Know what works for you.
Everyone is different. Our thresholds are different – what some may call clutter, others may call collections. Some may be bothered by a few clothes on a bedroom chair and want things to be tidy, others may say it feels comfortable. Are you a minimalist and like everything stored away neatly, or do you like sugar canisters, utensil holders and appliances gracing your countertops? Do you feel lost when your papers are filed away in folders out of sight; do you feel like you might miss something?
Know your space.
Do you have space? Maybe you acknowledge that you have too many salad bowls and serving platters, but if you have the kitchen cabinet space, is there a problem? My answer would be no as long as you use them and love them, unless you are indeed moving to a smaller home.
Do you want to live in the past or present or a combination of both? Many of my clients have boxes and boxes of photos, personal letters and what we refer to as mementos. Mementos is by far one of the more dangerous categories. I find as I work with a client that we start a box and label it mementos.
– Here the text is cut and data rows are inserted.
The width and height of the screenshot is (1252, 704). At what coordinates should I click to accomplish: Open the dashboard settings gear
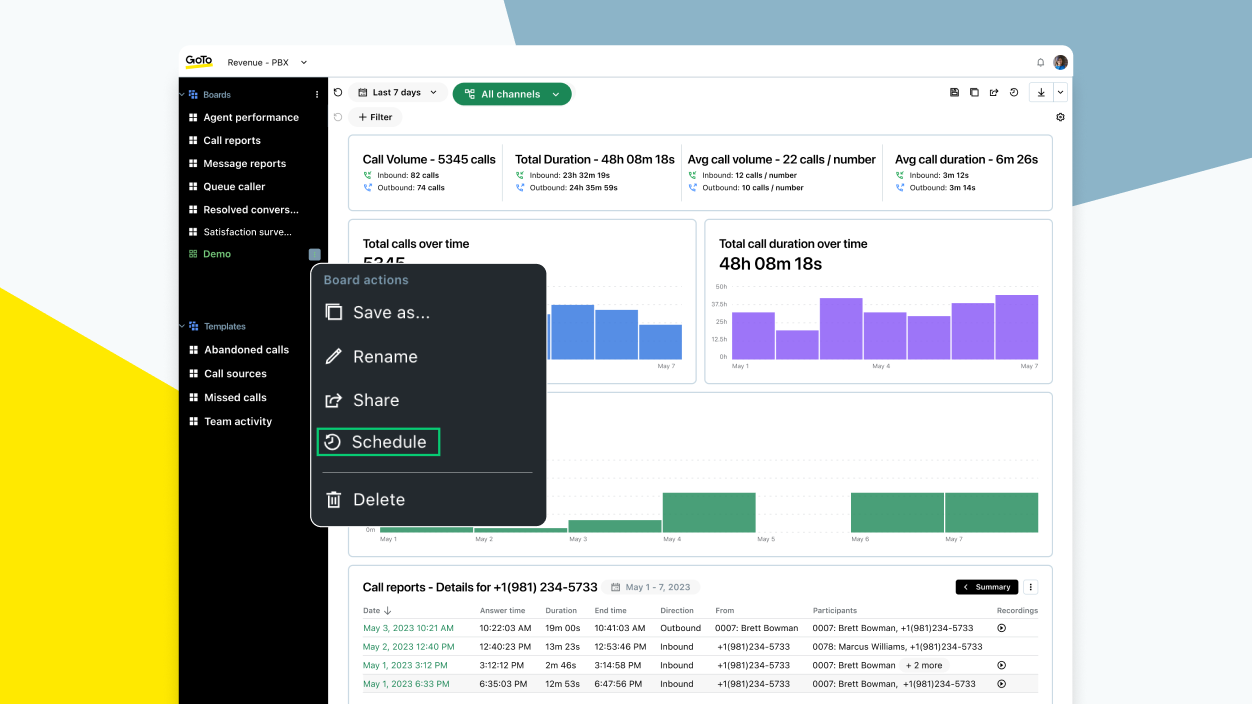tap(1060, 117)
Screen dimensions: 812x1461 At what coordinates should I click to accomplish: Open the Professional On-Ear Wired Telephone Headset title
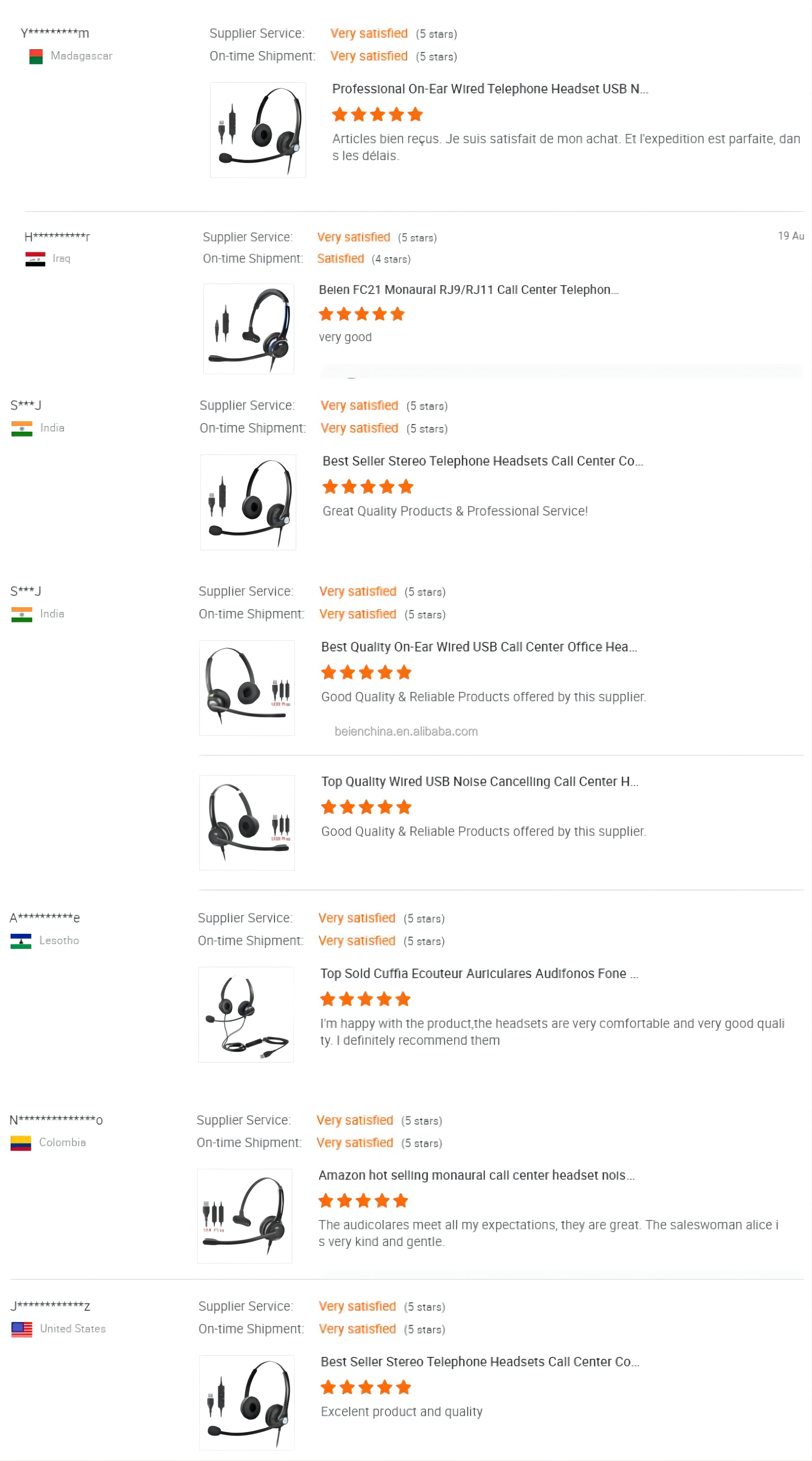490,89
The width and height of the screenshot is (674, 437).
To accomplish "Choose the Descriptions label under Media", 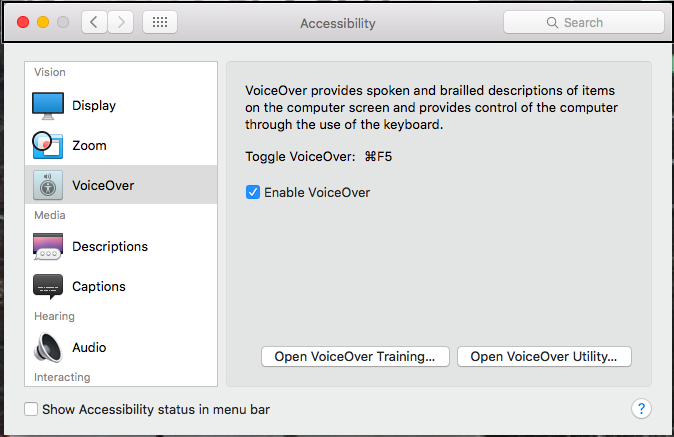I will click(x=110, y=247).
As we go through room by room over the course of several sessions, when the client picks up something they don’t know what to do with, they often say put it in mementos. So, too easily the memento box can become more than one, and then they are moving all their tangible items that bring back the memories such as travel logs, personal correspondence, and tchotchkes that they have bought over the years….. That is when I have to remind them that the memento box is not a storage unit with unlimited space! I agree sometimes letters and photos do bring back memories of an event that you had since forgotten. Yet, after reviewing the letter, ask yourself am I ever going to look at this again? Does the memory fade when the letter is gone? Is it an important memory to keep? How many letters is a realistic number to have as keepsakes? Typically, we tell our clients limit yourself to one large plastic see through memento box of very precious correspondence, awards, gifts from a grandchild or loved one, diplomas, yearbooks, and thesis.
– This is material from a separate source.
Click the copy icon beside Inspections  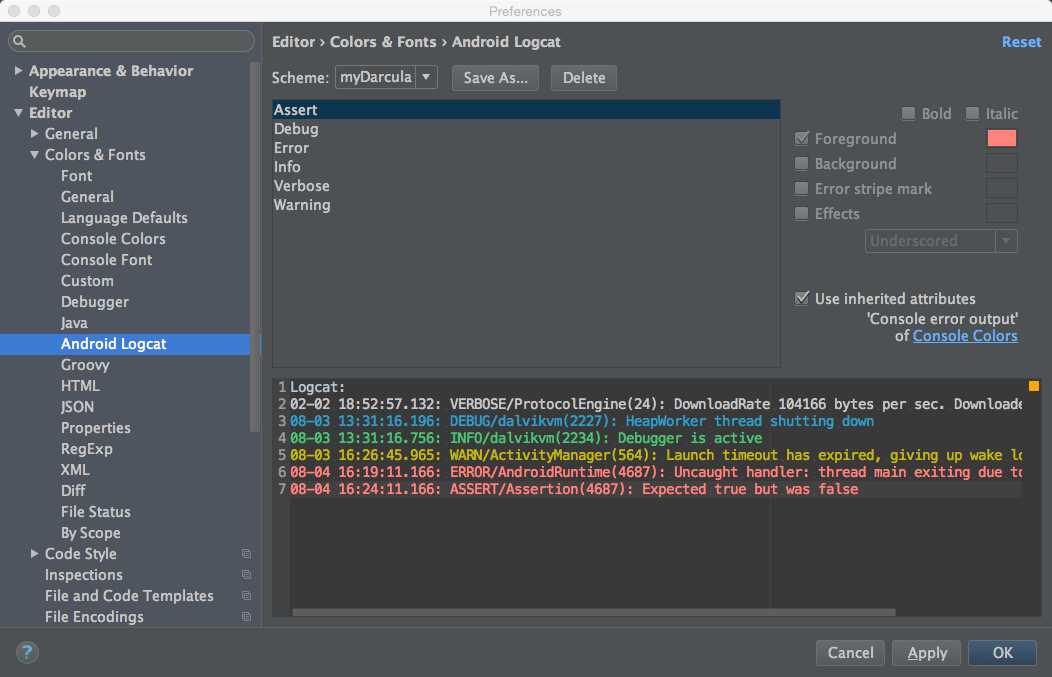pos(246,575)
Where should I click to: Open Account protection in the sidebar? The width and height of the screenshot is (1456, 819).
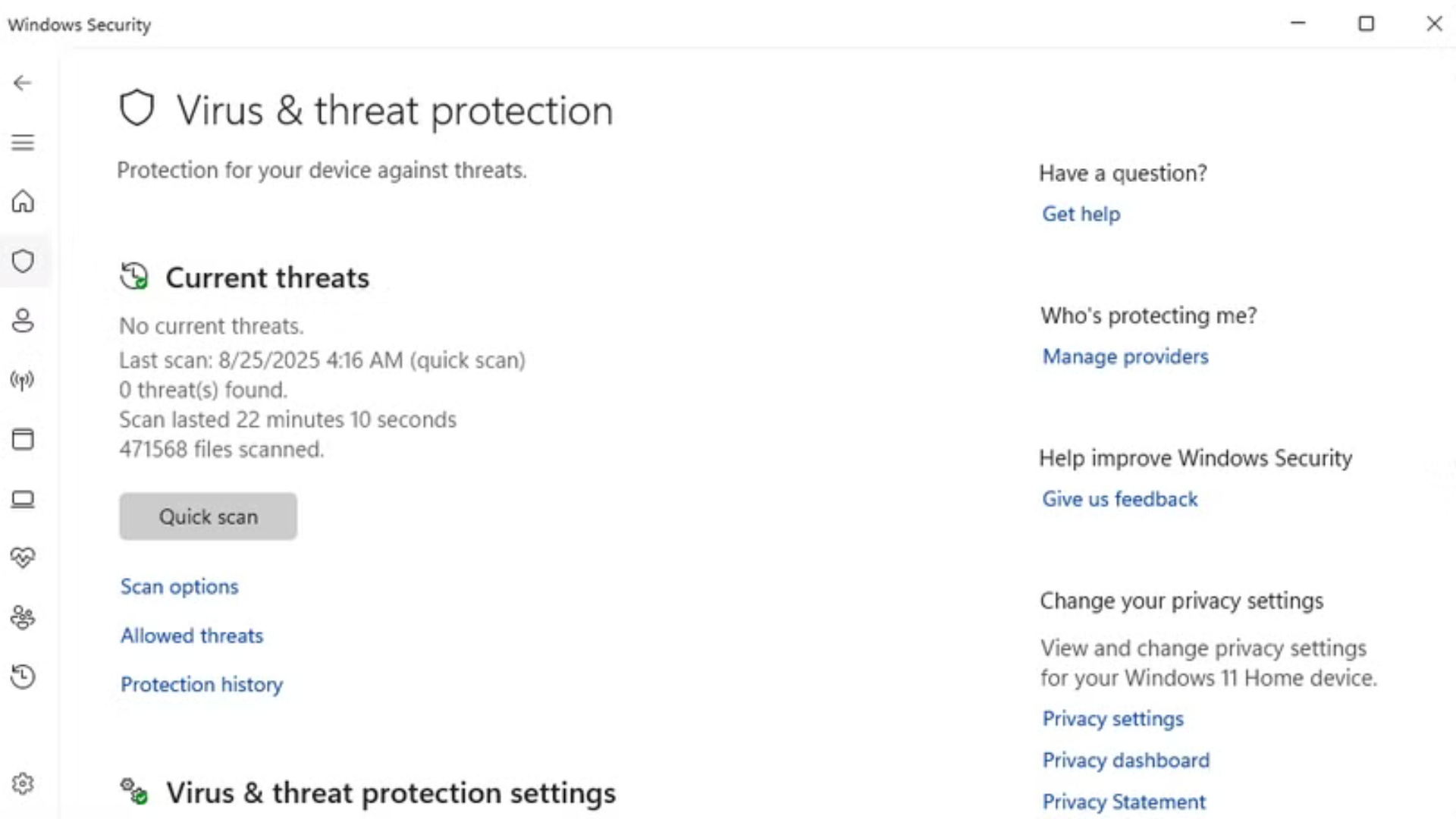tap(24, 321)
Take a look at your life. When it comes to clothes or entertaining, keep this in mind. Do you have a closet full of long gowns, silk dresses (some with shoulder pads maybe?), and high heel shoes that you can barely walk in without twisting an ankle? Maybe you don’t attend so many galas and benefits anymore and can donate or consign a lot of your clothing. Are you a stay at home Mom, and your closet is stuffed with blue and black business suits from your banking days? If you return to the work force in a few years, isn’t the fashion or business culture going to be different? Maybe your new company will have casual Fridays and many of the suits can be donated as you probably will buy new ones if ever needed again. The same holds true with entertaining. Do you have lots of formal dinners? If you have three sets of formal china (of which one set is probably your Mother’s or Grandmother’s), determine which set you love and use. If you hate Grandma’s china, then ask family members if they want it, and if not give yourself permission to donate it. Grandma’s intention was not to have her china sit in a box in your basement. If you like it, use it, and if not let it go!
Does the item bring you great joy? Be realistic. If you were to never see the item again would you be heartbroken? For some items, you will clearly say yes! For others, they might be a gift someone gave you that you don’t really care for and find it hard to donate. Or, an item that you spent too much on and certainly can’t give away! Or conversely, an item that was a bargain and you just have to keep it! It comes down to not where or how you purchased or acquired the piece, but present day, does it bring you joy?
Why did you ask for help? Why do you read so many books on how to organize your life? What is the specific challenge you face? Ask why it became this way and how can it be solved? You have obviously reached out for a reason and that is the first step in conquering clutter.